Los gorilas de llanura occidentales como Fatou se encuentran en peligro crítico de extinción. Sus principales amenazas son la pérdida de hábitat y la caza furtiva. Por ello, zoológicos como el alemán destacan su «labor» en la protección de la especie, como método de mantenerse dado el cada vez mayor rechazo que causa el cautiverio de animales como forma de entretenimiento en la sociedad.
Sin embargo, expertos llevan años señalando que la cautividad no supone aporte alguno a la conservación de las especies en peligro, ya que lejos de su hábitat no desarrollan las funciones ecosistémicas por las que son actores clave en su entorno de origen.
Desde un enfoque ético, el cautiverio tampoco se presenta como una opción para animales salvajes sanos cuyas necesidades e intereses como individuos solo pueden verse satisfechos en su hábitat natural.
La cautividad genera aún más polémica en el caso de animales como los grandes simios.
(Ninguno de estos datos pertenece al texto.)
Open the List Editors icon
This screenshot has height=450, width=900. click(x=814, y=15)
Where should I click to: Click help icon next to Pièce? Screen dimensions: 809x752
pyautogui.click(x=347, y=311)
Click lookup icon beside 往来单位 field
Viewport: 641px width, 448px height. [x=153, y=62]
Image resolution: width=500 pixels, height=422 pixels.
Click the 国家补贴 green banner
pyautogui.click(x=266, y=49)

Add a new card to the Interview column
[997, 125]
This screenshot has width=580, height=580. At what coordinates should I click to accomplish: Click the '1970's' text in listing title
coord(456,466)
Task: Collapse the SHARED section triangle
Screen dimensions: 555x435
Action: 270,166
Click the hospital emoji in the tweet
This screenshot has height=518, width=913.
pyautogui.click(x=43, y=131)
Gorilas, bonobos, chimpancés y orangutanes son los parientes evolutivos más cercanos a la especie humana y poseen grandes capacidades emocionales y cognitivas.
El zoo de Berlín también ha defendido la cautividad de animales como Fatou por la longevidad del animal. En su hábitat natural, los gorilas pueden alcanzar los 40 años, pero no es habitual que superen esta edad. Sin embargo, su condición de individuos sintientes se sitúa por encima del número de años que puedan cumplir en cautiverio. Además, no en todas las especies la cautividad implica alcanzar una mayor edad.
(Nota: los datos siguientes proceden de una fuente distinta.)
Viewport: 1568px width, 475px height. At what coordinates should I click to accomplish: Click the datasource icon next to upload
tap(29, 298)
Centros de ocio, no de conservación
Los zoológicos, por otro lado, funcionan como negocios a través de la venta de entradas a visitantes, y sus instalaciones suelen estar planteadas para el disfrute de estos en detrimento del bienestar de los animales.
En la ciudad inglesa de Bristol, el año pasado saltaron las alarmas tras la publicación de unas lamentables imágenes del estado de los gorilas en sus instalaciones, cerradas tres años atrás. Ahora los primates han sido trasladados a otro zoo, si bien disponen de un nuevo hábitat boscoso un 450% más grande que su anterior recinto. Uno de los primates, Jock, ha muerto antes del traslado. A sus 42 años, era el macho más mayor de Reino Unido.
La Fundación Born Free ha pedido que se ponga fin de manera definitiva al cautiverio de grandes simios en Reino Unido. En libertad, los gorilas de llanura occidental disponen del área de distribución más amplia de todas las subespecies de gorilas, con casi 700000 kilómetros cuadrados. «Por muy bueno que sea el recinto, nada puede replicar la naturaleza», señalan.
Estos animales son pacíficos y sociales. Viven en grupos familiares muy estructurados, experimentan emociones y se comunican mediante gestos, señales y sonidos diversos.
Se espera que España sea pionera en una legislación a favor de los derechos de los grandes simios con la futura normativa que prepara el Ministerio de Derechos Sociales.